_DATA SUPPLIED_.
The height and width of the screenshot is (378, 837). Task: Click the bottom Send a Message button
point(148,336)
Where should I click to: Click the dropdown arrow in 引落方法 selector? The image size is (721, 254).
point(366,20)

* * *

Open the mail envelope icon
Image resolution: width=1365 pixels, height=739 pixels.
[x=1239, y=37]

_TASK DETAILS_. Rescale the data from the line containing "The height and" through the line containing "point(366,20)", including both of those lines, and give the requests unchanged. Multiply each coordinate in the answers by 0.25 and round it to a whole number, with halves rounding up.

_REPLY_.
The height and width of the screenshot is (378, 837). Task: Click the bottom Send a Message button
point(37,84)
Where should I click to: Click the dropdown arrow in 引落方法 selector? The image size is (721, 254).
point(92,5)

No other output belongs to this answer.